О ней заботятся так же тщательно, как о какой-нибудь тысячелетней рухляди в Корускантском музее. Разве что пылинки не смахивают мягкой метелочкой. Супруга директора Айсарда не должна знать небрежного отношения и грубости. Даже пропуская электрический ток через ее тело, к ней обращаются не иначе как "госпожа", и почтительно целуют бледную руку перед тем, как вколоть сильнейший психотропный препарат.
Ей, наверное, и впрямь не на что жаловаться. Даже самая придирчивая комиссия - если бы хоть одна комиссия знала об этом месте, - нашла бы условия содержания пациентки более чем достойными. Просторная палата, мягкая постель, пушистый ковер на полу, приятные глазу картины на стенах. Госпоже Айсард были доступны и маленькие женские радости: приличный гардероб, привезенный из дома, и косметика, разложенная на туалетном столике, само наличие которого было невиданной роскошью. Любой каприз, если он не выходил за рамки допустимого, тут же исполнялся услужливым персоналом, любой отказ облекался в самую вежливую из возможных форм. Дозволялся даже просмотр любимых передач по ГолоСети в конце каждой хорошей, прошедшей без "инцидентов" недели.
В последнее время таких становилось все больше. "Идете на поправку", - говорили ей в лицо. "Продолжительная ремиссия", - шептались за спиной. А значит - улучшение временное, а о полноценном выздоровлении речи пока не идет. Может сложиться и так, что она никогда не выйдет из этой клиники. Не вернется домой и не обнимет дочку... даже лица ее больше не увидит.
"Никогда", - прошептала Габриэлла Айсард своему отражению в зеркале. Губы были посеревшие, искусанные - но не беда, еще один слой помады, и станут они как прежде нежными и манящими. Кожа была бледной, нездоровой, но пудра, румяна и тональный крем исправят положение. Скроется и нездоровый землистый оттенок, и ранние морщины.
Морщины. В тридцать шесть лет... Как завороженная, Габриэлла провела пальцами по впалой щеке, коснулась кошмарных синяков под глазами. Вздрогнув, схватила расческу и принялась с остервенением укладывать волосы, но то, что когда-то было роскошными золотисто-каштановыми локонами, ныне превратилось в блеклые ломкие космы. Никакие ухищрения не заставят их выглядеть так, как раньше.

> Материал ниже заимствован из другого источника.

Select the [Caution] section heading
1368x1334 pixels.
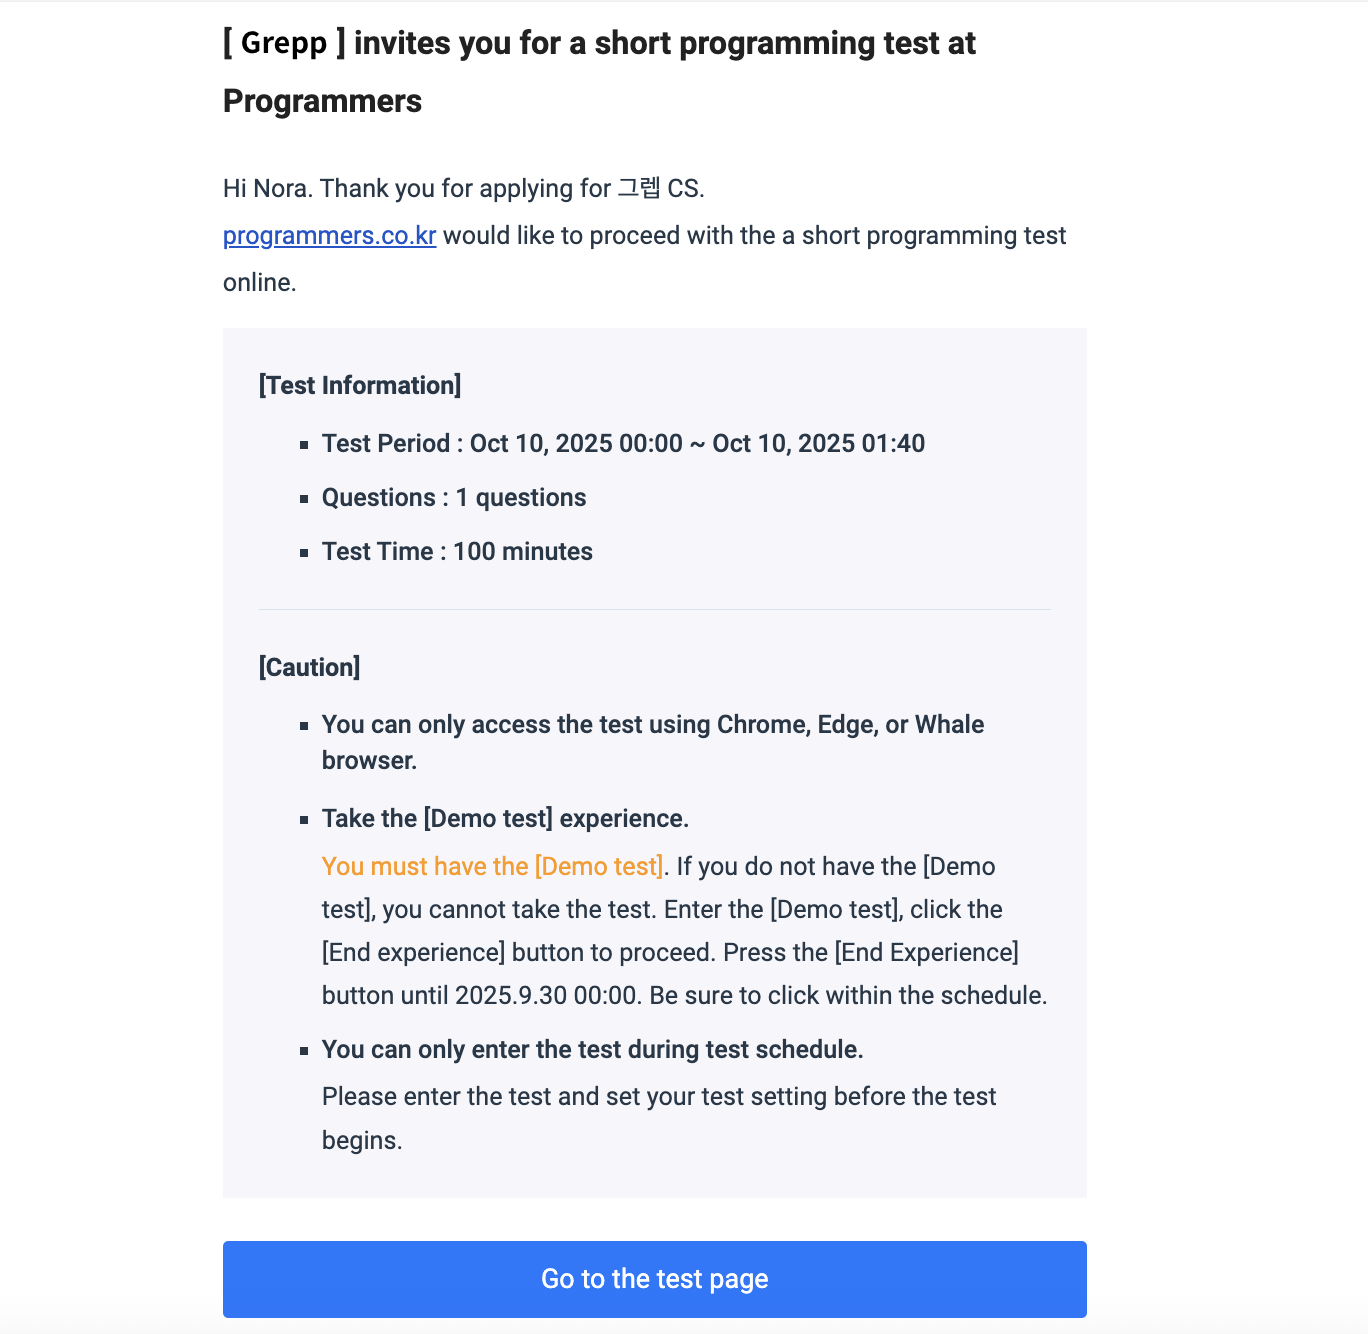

Да и косметика не сделает ее лицо таким же прекрасным, как жалкие два года назад, хоть несколько часов над собой колдуй или профессионального визажиста зови.
В глубине запавших серых глаз блеснули слезы, и Габриэлла поспешила утереть их, пока не заметила бдительная медсестра. Улыбнулась через силу - а ведь хотелось броситься на нее, расцарапать в кровь простецкое, но такое свежее и здоровое личико, и кричать, кричать, кричать обо всем, что накопилось в душе. Ее заперли здесь, изуродовали, отняли все - семью, молодость, красоту... похоронили заживо, и по чьему приказу?! Арманд, ее Арманд отправил ее сюда, хотя она умоляла не делать этого! Без вины бросил в тюрьму, разлучил с дочерью... разве так платят за любовь и преданность? Разве так наказывают за ошибки, совершенные из желания спасти и уберечь?

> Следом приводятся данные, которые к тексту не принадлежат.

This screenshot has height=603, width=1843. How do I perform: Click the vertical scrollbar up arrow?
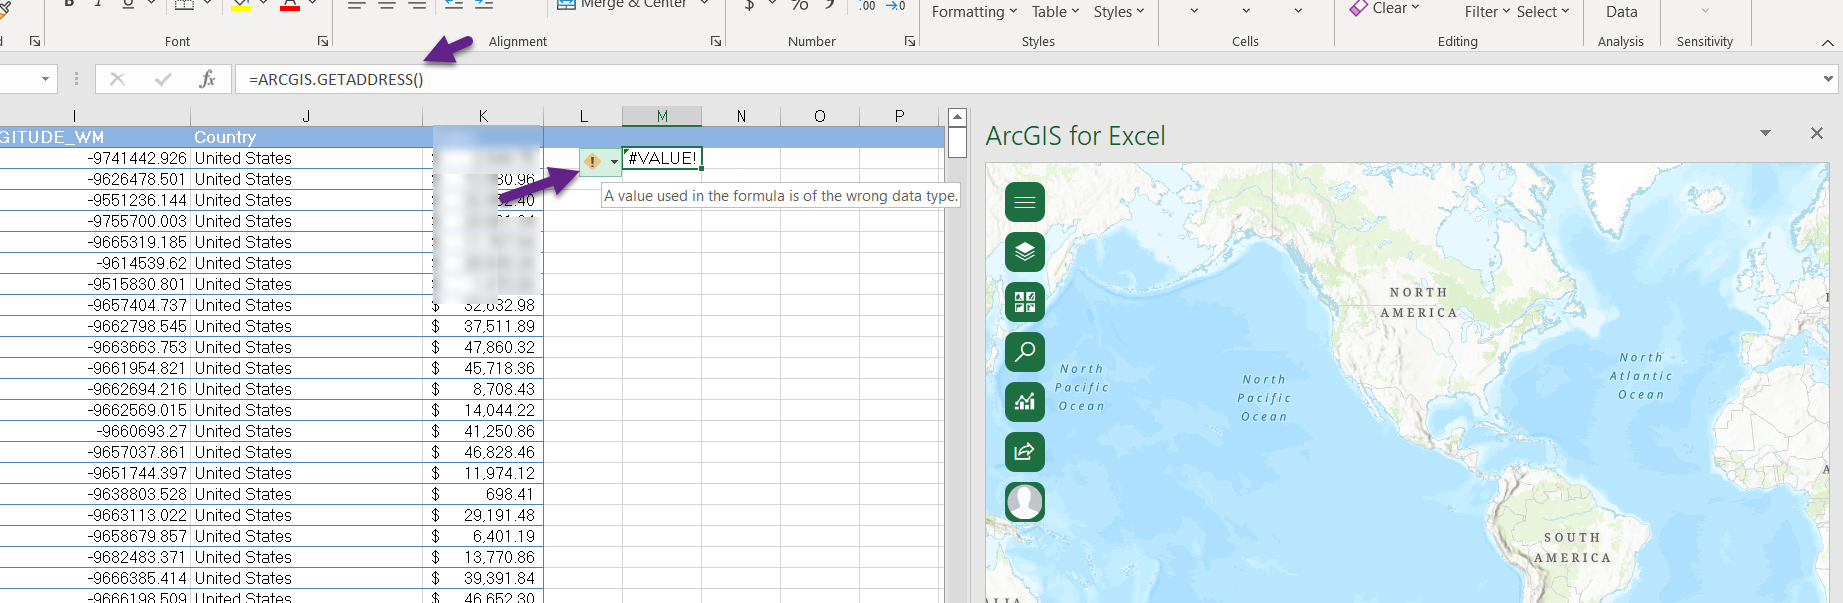pyautogui.click(x=957, y=117)
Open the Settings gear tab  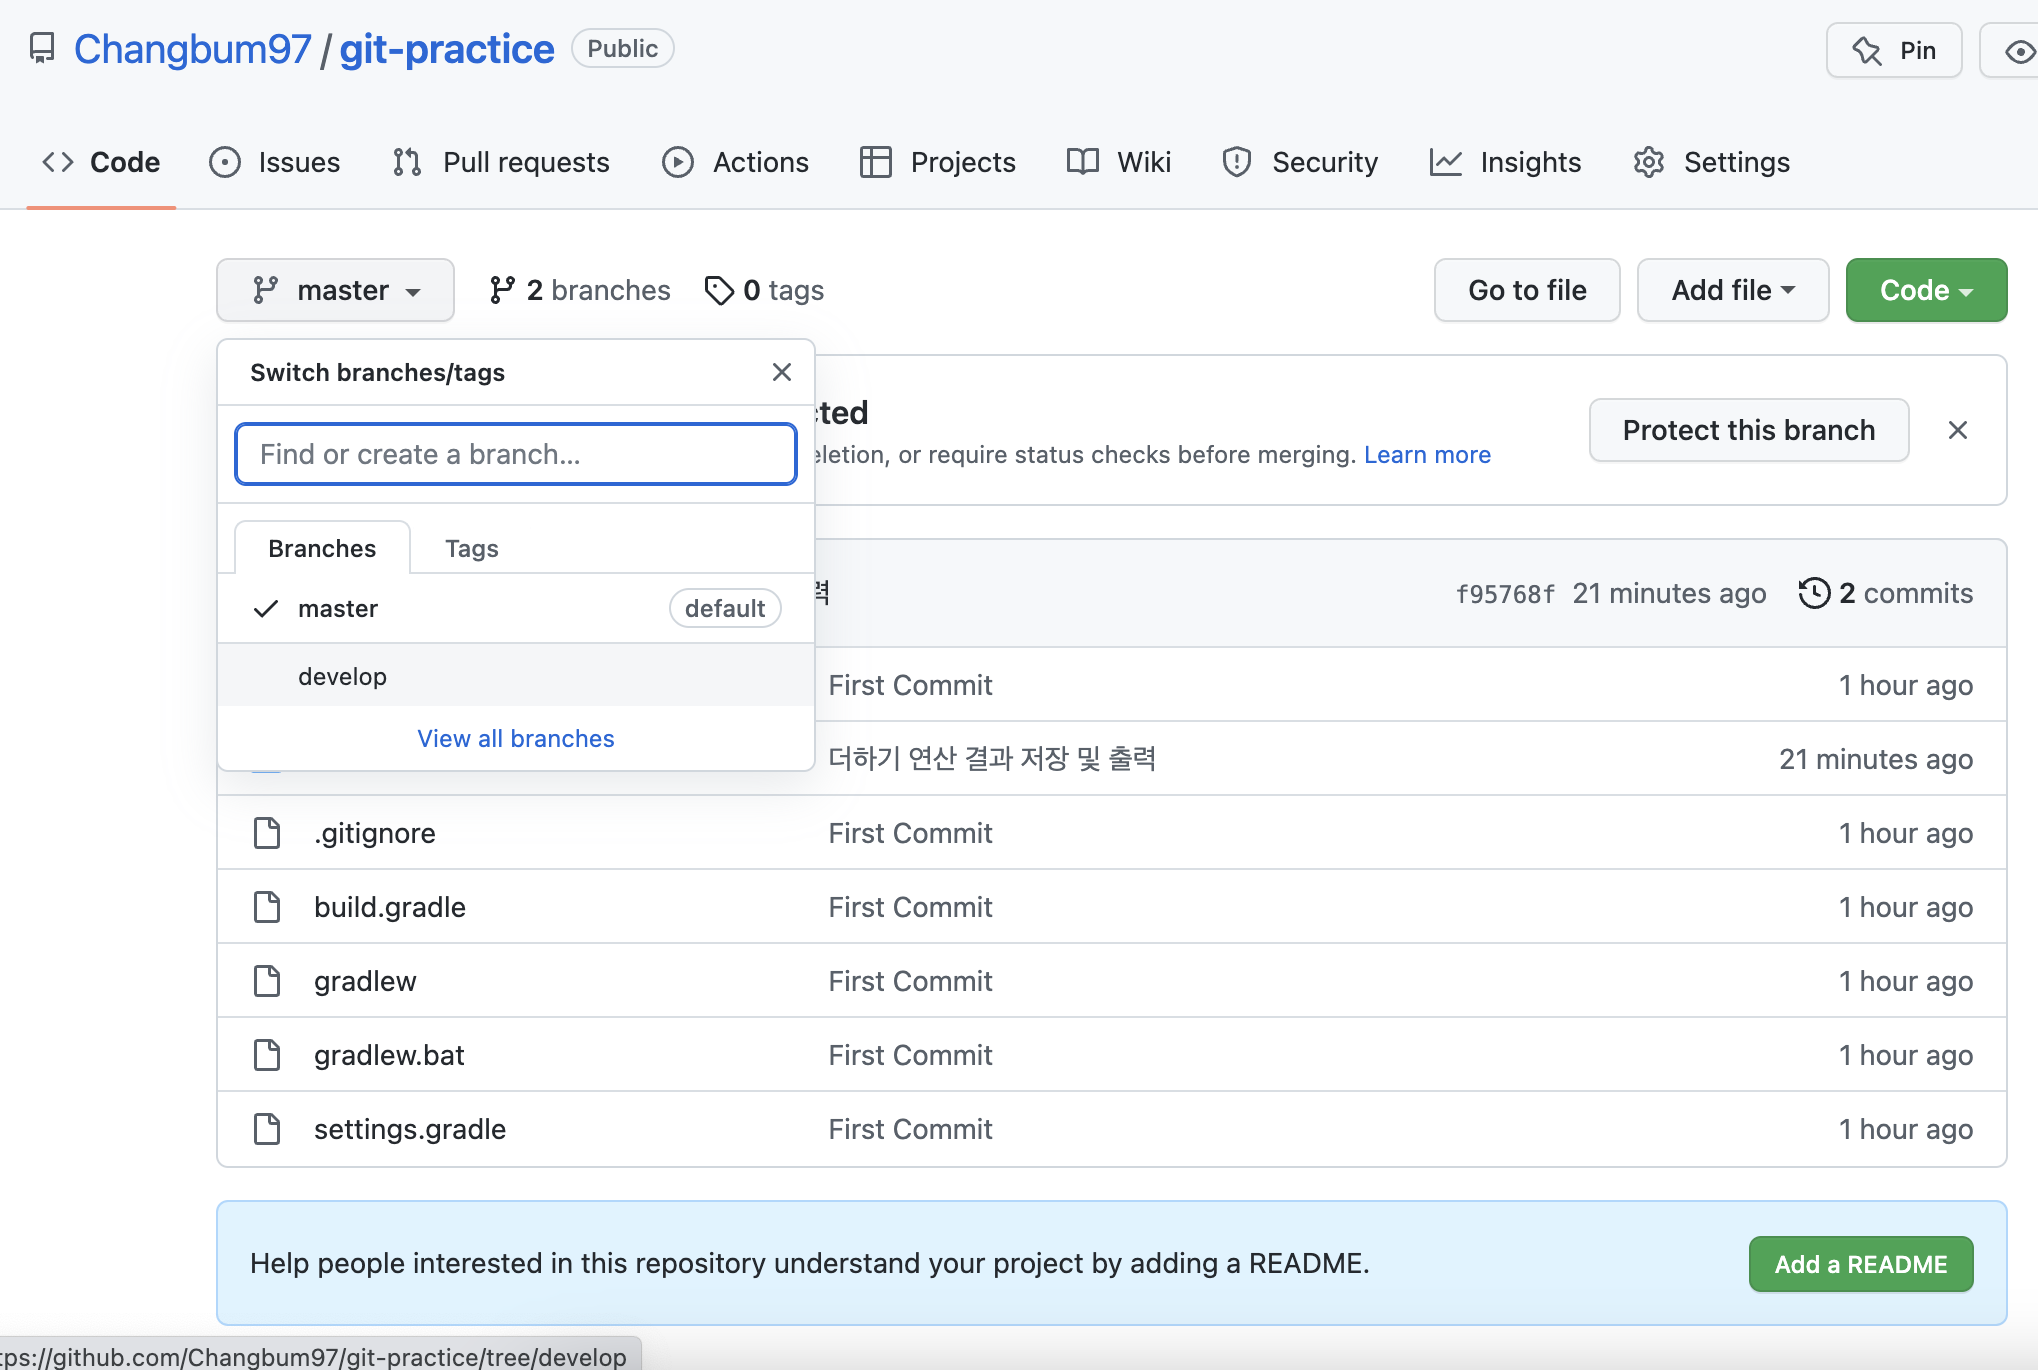(x=1711, y=162)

Он говорил, что ей нужна помощь. Говорил, что любит и желает только добра. Но разве это - добро? Ее состояние не улучшилось ни на йоту. Разве что реальность стала чуть менее зыбкой - но все оттого, что в ее новом мире все просто и понятно. Четыре стены, вежливо-равнодушные доктора, унизительные процедуры и беседы. Немного личного времени под бдительным надзором. Все неизменно. Никакой неопределенности, никакого страха перед завтрашним днем - лишь обреченность, которая затягивает все глубже и глубже.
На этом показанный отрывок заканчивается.